>>>

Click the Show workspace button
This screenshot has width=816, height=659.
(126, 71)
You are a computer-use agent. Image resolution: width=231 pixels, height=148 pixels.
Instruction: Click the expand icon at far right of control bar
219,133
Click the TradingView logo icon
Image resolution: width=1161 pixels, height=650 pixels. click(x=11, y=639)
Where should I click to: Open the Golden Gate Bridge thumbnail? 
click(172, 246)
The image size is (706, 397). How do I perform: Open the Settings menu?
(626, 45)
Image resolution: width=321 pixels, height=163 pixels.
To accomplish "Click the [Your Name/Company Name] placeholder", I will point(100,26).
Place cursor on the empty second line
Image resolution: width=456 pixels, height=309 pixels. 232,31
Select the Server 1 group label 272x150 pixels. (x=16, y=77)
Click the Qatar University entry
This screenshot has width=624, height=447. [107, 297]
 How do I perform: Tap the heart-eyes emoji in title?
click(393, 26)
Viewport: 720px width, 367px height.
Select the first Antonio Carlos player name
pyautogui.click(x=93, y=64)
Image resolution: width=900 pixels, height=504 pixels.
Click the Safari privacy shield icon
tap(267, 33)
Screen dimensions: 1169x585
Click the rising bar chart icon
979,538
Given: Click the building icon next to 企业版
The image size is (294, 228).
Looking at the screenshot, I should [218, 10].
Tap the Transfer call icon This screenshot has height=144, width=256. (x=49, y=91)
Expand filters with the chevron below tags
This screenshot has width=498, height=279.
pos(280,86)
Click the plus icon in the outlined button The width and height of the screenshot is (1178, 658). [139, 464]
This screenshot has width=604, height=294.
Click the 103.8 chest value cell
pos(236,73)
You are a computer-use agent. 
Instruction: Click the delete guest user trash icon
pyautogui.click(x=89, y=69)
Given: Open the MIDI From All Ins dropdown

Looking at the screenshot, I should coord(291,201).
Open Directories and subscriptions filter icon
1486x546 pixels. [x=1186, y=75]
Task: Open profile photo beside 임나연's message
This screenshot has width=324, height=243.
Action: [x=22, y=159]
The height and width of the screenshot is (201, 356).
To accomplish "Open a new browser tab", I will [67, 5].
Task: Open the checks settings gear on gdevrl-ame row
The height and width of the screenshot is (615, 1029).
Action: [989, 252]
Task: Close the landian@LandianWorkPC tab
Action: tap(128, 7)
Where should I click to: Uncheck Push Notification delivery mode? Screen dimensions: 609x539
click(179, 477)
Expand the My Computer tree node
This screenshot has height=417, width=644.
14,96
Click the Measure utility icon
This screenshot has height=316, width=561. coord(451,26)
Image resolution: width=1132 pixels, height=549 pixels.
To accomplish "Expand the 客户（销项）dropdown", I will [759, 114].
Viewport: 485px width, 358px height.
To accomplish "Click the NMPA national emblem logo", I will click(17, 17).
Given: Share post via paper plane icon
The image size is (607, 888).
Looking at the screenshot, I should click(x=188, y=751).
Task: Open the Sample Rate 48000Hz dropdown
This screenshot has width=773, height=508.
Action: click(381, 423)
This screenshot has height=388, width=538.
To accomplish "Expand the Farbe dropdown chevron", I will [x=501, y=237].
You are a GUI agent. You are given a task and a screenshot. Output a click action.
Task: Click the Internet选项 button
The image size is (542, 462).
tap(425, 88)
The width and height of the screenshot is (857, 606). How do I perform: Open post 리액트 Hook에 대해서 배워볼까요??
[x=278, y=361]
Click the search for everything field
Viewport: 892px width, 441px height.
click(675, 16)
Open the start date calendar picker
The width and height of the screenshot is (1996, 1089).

<<<

Problem description
Put the lines above into a JSON list of strings, one string per line, leaving out blank lines.

The output
[
  "Click the Show workspace button",
  "This screenshot has width=816, height=659.",
  "(126, 71)",
  "You are a computer-use agent. Image resolution: width=231 pixels, height=148 pixels.",
  "Instruction: Click the expand icon at far right of control bar",
  "219,133",
  "Click the TradingView logo icon",
  "Image resolution: width=1161 pixels, height=650 pixels. click(x=11, y=639)",
  "Where should I click to: Open the Golden Gate Bridge thumbnail? ",
  "click(172, 246)",
  "The image size is (706, 397). How do I perform: Open the Settings menu?",
  "(626, 45)",
  "Image resolution: width=321 pixels, height=163 pixels.",
  "To accomplish \"Click the [Your Name/Company Name] placeholder\", I will point(100,26).",
  "Place cursor on the empty second line",
  "Image resolution: width=456 pixels, height=309 pixels. 232,31",
  "Select the Server 1 group label 272x150 pixels. (x=16, y=77)",
  "Click the Qatar University entry",
  "This screenshot has width=624, height=447. [107, 297]",
  " How do I perform: Tap the heart-eyes emoji in title?",
  "click(393, 26)",
  "Viewport: 720px width, 367px height.",
  "Select the first Antonio Carlos player name",
  "pyautogui.click(x=93, y=64)",
  "Image resolution: width=900 pixels, height=504 pixels.",
  "Click the Safari privacy shield icon",
  "tap(267, 33)",
  "Screen dimensions: 1169x585",
  "Click the rising bar chart icon",
  "979,538",
  "Given: Click the building icon next to 企业版",
  "The image size is (294, 228).",
  "Looking at the screenshot, I should [218, 10].",
  "Tap the Transfer call icon This screenshot has height=144, width=256. (x=49, y=91)",
  "Expand filters with the chevron below tags",
  "This screenshot has width=498, height=279.",
  "pos(280,86)",
  "Click the plus icon in the outlined button The width and height of the screenshot is (1178, 658). [139, 464]",
  "This screenshot has width=604, height=294.",
  "Click the 103.8 chest value cell",
  "pos(236,73)",
  "You are a computer-use agent. ",
  "Instruction: Click the delete guest user trash icon",
  "pyautogui.click(x=89, y=69)",
  "Given: Open the MIDI From All Ins dropdown",
  "Looking at the screenshot, I should coord(291,201).",
  "Open Directories and subscriptions filter icon",
  "1486x546 pixels. [x=1186, y=75]",
  "Task: Open profile photo beside 임나연's message",
  "This screenshot has width=324, height=243.",
  "Action: [x=22, y=159]",
  "The height and width of the screenshot is (201, 356).",
  "To accomplish \"Open a new browser tab\", I will [67, 5].",
  "Task: Open the checks settings gear on gdevrl-ame row",
  "The height and width of the screenshot is (615, 1029).",
  "Action: [989, 252]",
  "Task: Close the landian@LandianWorkPC tab",
  "Action: tap(128, 7)",
  "Where should I click to: Uncheck Push Notification delivery mode? Screen dimensions: 609x539",
  "click(179, 477)",
  "Expand the My Computer tree node",
  "This screenshot has height=417, width=644.",
  "14,96",
  "Click the Measure utility icon",
  "This screenshot has height=316, width=561. coord(451,26)",
  "Image resolution: width=1132 pixels, height=549 pixels.",
  "To accomplish \"Expand the 客户（销项）dropdown\", I will [759, 114].",
  "Viewport: 485px width, 358px height.",
  "To accomplish \"Click the NMPA national emblem logo\", I will click(17, 17).",
  "Given: Share post via paper plane icon",
  "The image size is (607, 888).",
  "Looking at the screenshot, I should click(x=188, y=751).",
  "Task: Open the Sample Rate 48000Hz dropdown",
  "This screenshot has width=773, height=508.",
  "Action: click(381, 423)",
  "This screenshot has height=388, width=538.",
  "To accomplish \"Expand the Farbe dropdown chevron\", I will [x=501, y=237].",
  "You are a GUI agent. You are given a task and a screenshot. Output a click action.",
  "Task: Click the Internet选项 button",
  "The image size is (542, 462).",
  "tap(425, 88)",
  "The width and height of the screenshot is (857, 606). How do I perform: Open post 리액트 Hook에 대해서 배워볼까요??",
  "[x=278, y=361]",
  "Click the search for everything field",
  "Viewport: 892px width, 441px height.",
  "click(675, 16)",
  "Open the start date calendar picker",
  "The width and height of the screenshot is (1996, 1089)."
]